То давление, которое испытывают Салаткины, является своего рода гарантией, что люди говорили нечто серьёзное, они передо мной раскрывались. Не могу понять и обосновать, откуда и почему после услышанного у меня возникла неожиданная мысль, что это – дети человечества. И шёл я домой от них с этим ощущением. Неожиданное представление о людях старше меня, далеко не молодых.

Смотрю я на Елену Буентаевну, Григория Николаевича и вижу огромный мир Востока, который имеет своё самостоятельное значение. Они, со своей стороны, смотрят на огромный, в чём-то чуждый и неприемлемый для них мир Запада. Взгляд западного человека на их мир, как на нечто примитивное, сам по себе примитивен. Но они тоже оценивают европейский мир и в чём-то находят примитивным его. Например, за то, что он, как дикость, отвергает шаманизм, опыт предков, насчитывающий тысячелетия, и в этом смысле – его вечную мудрость.

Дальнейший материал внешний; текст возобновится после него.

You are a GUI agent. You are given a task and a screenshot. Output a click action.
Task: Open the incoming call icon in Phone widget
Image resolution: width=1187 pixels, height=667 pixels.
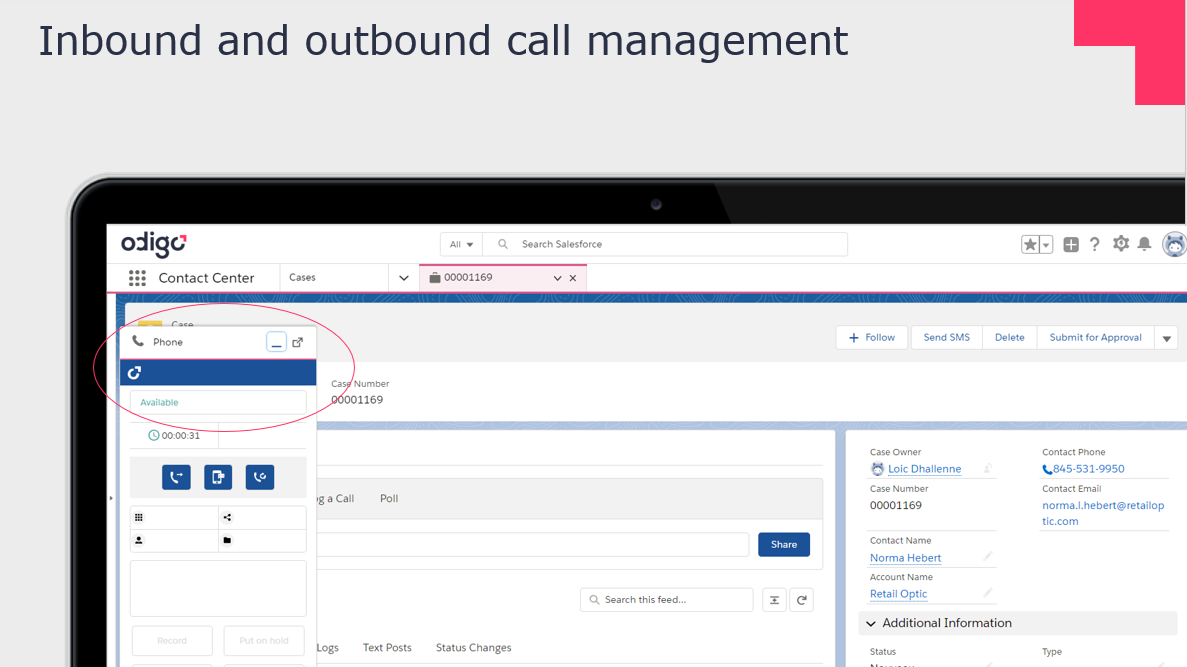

Когда я слушаю рассказы о том, как камлают настоящие шаманы, то „вживаюсь“ во впечатления очевидцев, и передо мной раскрывается мир вечности. Я чувствую, можно сказать, вижу связь, идущую из глубин первобытного мира, впитываю колоссальный опыт, который нельзя и смешно отвергать. Опыт тысячелетий – это не шутка. Суть в том, чтобы он действовал во благо, а не во вред. Это зависит от целей и задач людей, их морального облика, от квалификации шамана.